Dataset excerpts
::::

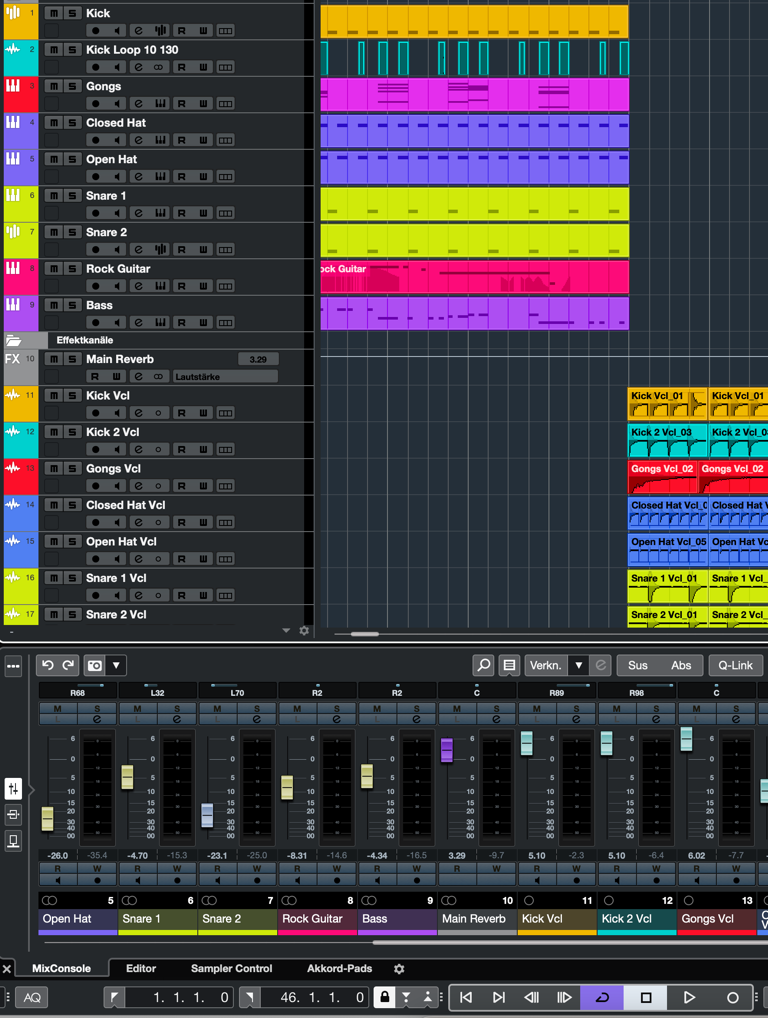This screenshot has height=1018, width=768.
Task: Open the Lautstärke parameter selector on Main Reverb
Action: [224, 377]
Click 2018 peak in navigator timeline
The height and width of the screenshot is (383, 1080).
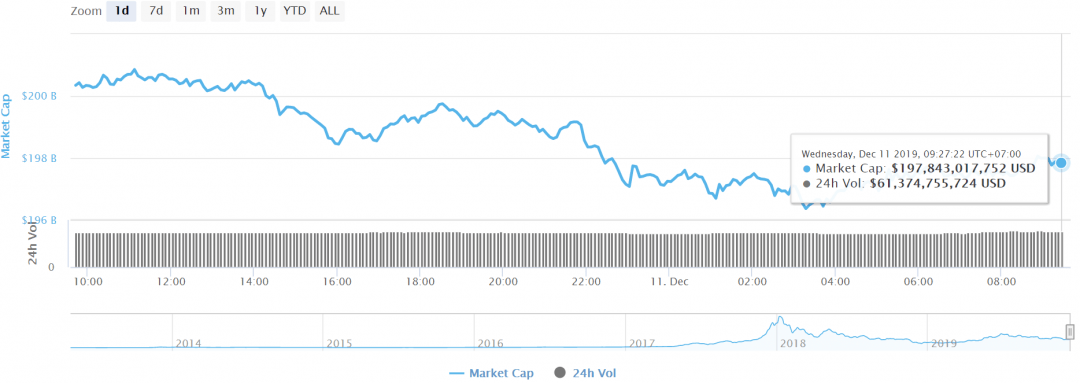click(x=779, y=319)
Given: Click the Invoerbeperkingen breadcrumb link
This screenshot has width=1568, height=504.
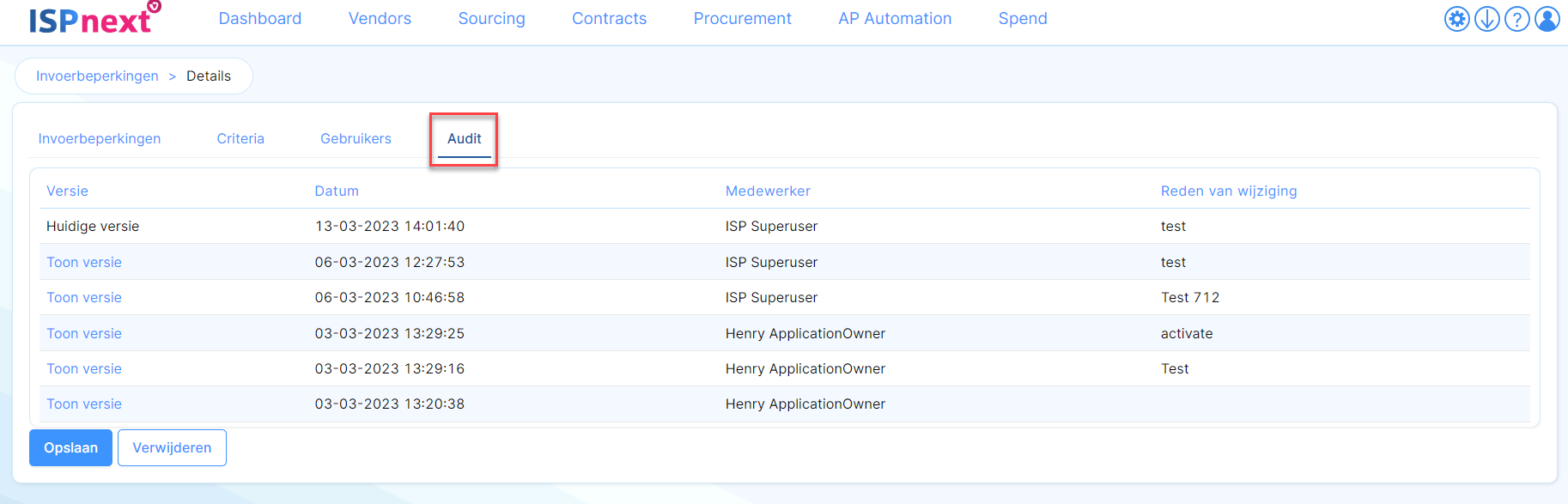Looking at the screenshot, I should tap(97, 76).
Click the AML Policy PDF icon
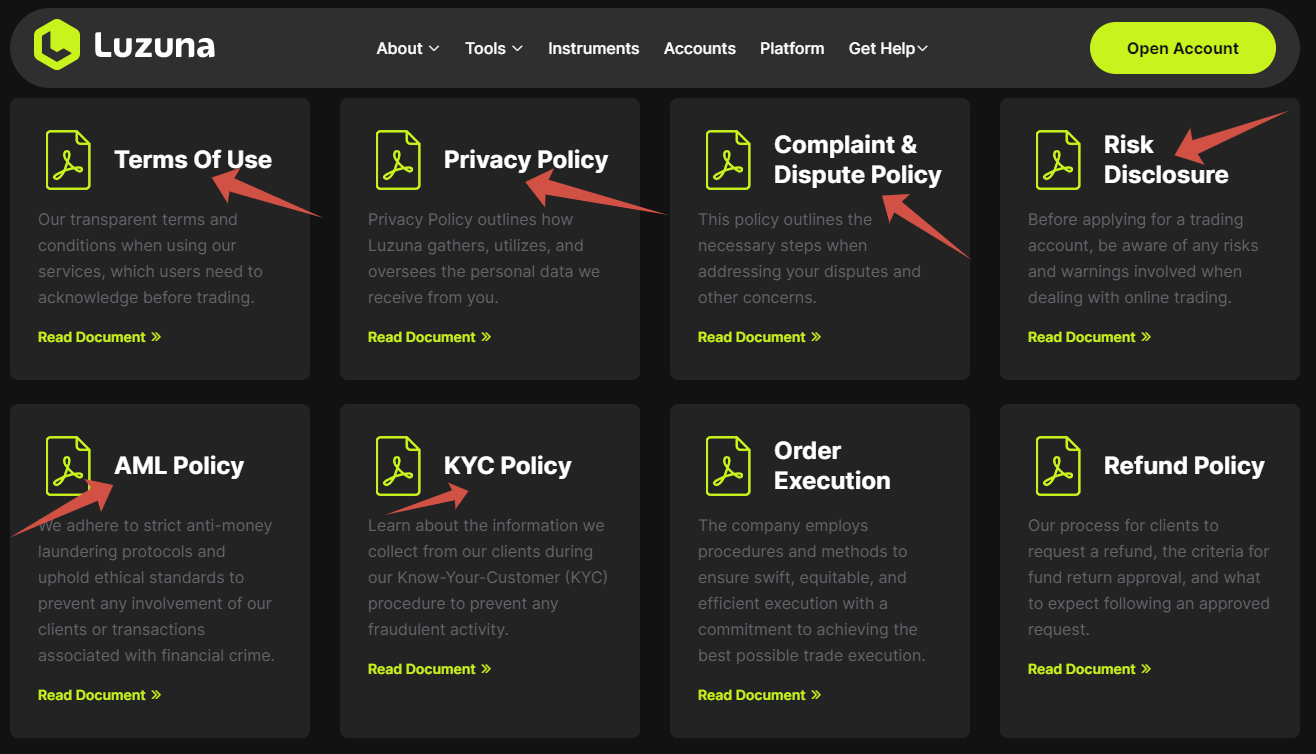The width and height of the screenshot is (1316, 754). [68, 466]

::::

Description of the task —
Repeat exactly the lines from the one containing "Click 2018 peak in navigator timeline" to the last line of the records above, including both, and leave out any pictures.

Response to this exercise —
Click 2018 peak in navigator timeline
The height and width of the screenshot is (383, 1080).
click(x=779, y=319)
Given: Click the Invoerbeperkingen breadcrumb link
This screenshot has width=1568, height=504.
Looking at the screenshot, I should tap(97, 76).
Click the AML Policy PDF icon
The width and height of the screenshot is (1316, 754). [68, 466]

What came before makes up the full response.